6.22. ENVIRONMENTAL COMPLIANCE. The Borrower shall:
A. Conduct the Borrower's operations and keep and maintain all of its
properties in compliance with all Environmental Laws.
B. Give prompt written notice to the Bank, but in no event later than 10
days after becoming aware, of the following: (i) any enforcement,
cleanup, removal or other governmental or regulatory actions instituted,
completed or threatened against the Borrower or any of its affiliates or
any of its respective properties pursuant to any applicable Environmental
Laws, (ii) all other Environmental Claims, and (iii) any environmental or
similar condition on any real property adjoining or in the vicinity of
the property of the Borrower or its affiliates that could reasonably be
anticipated to cause such property or any part thereof to be subject to
any restrictions on the ownership, occupancy, transferability or use of
such property under any Environmental Laws.
C. Upon the written request of the Bank, the Borrower shall submit to the
Bank, at its sole cost and expense, at reasonable intervals, a report
providing an update of the status of any environmental, health or safety
compliance, hazard or liability issue identified in any notice required
pursuant to this Section.
D. At all times indemnify and hold harmless the Bank from and against
any and all liability arising out of any Environmental Claims.

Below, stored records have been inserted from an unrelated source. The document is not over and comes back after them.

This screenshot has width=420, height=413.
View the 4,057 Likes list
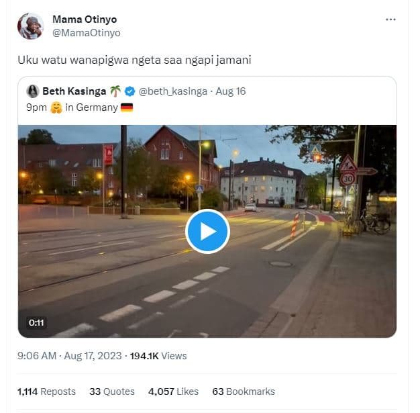click(x=173, y=392)
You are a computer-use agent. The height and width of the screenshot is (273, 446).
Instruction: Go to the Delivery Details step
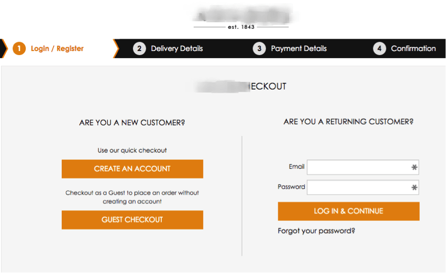pos(177,48)
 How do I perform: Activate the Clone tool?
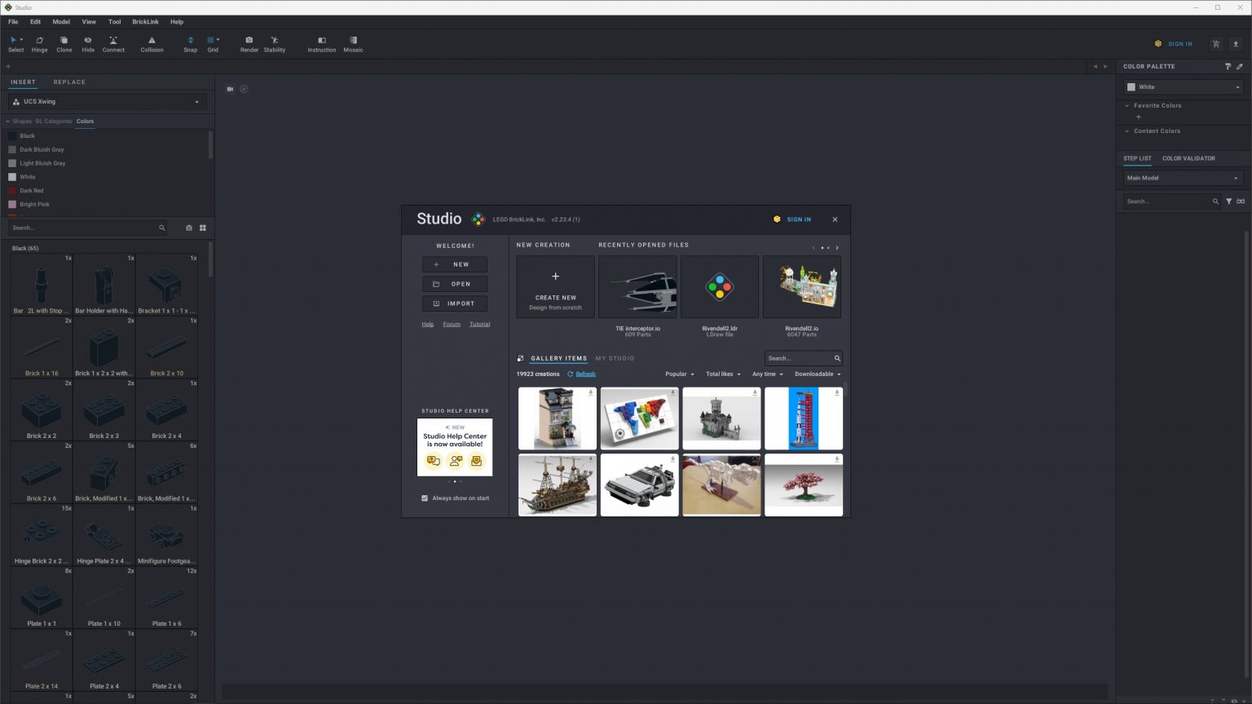pos(64,44)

6.23. NOTICE. Give the Bank prompt written notice of any and all (i) Events of
Default; (ii) litigation, arbitration or administrative proceedings to which the
Borrower is a party and which affects the Collateral; (iii) any change in the
place of business of the Borrower or the acquisition of more than one place of
business by the Borrower; (iv) any proposed or actual change in the name,
identity or business nature of the Borrower; (v) any change in the location of
the Equipment or Inventory; and (vi) other matters which have resulted in, or
might result in a material adverse change in the Collateral or the financial
condition or business operations of the Borrower.
EVENTS OF DEFAULT
Any one or more of the following described events shall constitute an event of
default under this Agreement:
7.01. NON-PAYMENT. The Borrower shall fail to pay any Obligations within 10
days of when due.
7.02 PERFORMANCE UNDER THIS AND OTHER AGREEMENTS. The Borrower shall fail in
any material respect to perform or observe any term, covenant or agreement
contained in this Agreement or in any document, instrument or agreement
evidencing or relating, to any indebtedness of the Borrower (whether owed to the
Bank or third persons), and any such failure (exclusive of the payment of money
to the Bank under this Agreement or under any other document, instrument or
agreement, which failure shall constitute and be an immediate Event of Default
if not paid when due or when demanded to be due) shall continue for more than
30 days after written notice from the bank to the Borrower of the existence and
character of such Event of Default.
7.03 REPRESENTATIONS AND WARRANTIES; FINANCIAL STATEMENTS. Any representation
or warranty made by the Borrower under or in connection with this Agreement or
any financial statement given by the Borrower or any Guarantor shall prove to
have been incorrect in any material respect when made or given or when deemed
to have been made or given.
7.04 INSOLVENCY. The Borrower or any Guarantor shall: (i) become insolvent or
be unable to pay its debts as they mature; (ii) make an assignment for the
benefit of creditors or to an agent authorized to liquidate any substantial
amount of its properties or assets; (iii) file a voluntary petition in
bankruptcy or seeking reorganization or to effect a plan or other arrangement
with creditors; (iv) file an answer admitting the material allegations of an
involuntary petition relating to
bankruptcy or reorganization or join in any such petition; (v) become or be
adjudicated a bankrupt; (vi) apply for or consent to the appointment of, or
consent that an order be made, appointing any receiver, custodian or trustee
for itself or any of its properties, assets or businesses; or (vii) any
receiver, custodian or trustee shall have been appointed for all or a
substantial part of its properties, assets or businesses and shall not be
discharged within 30 days after the date of such appointment.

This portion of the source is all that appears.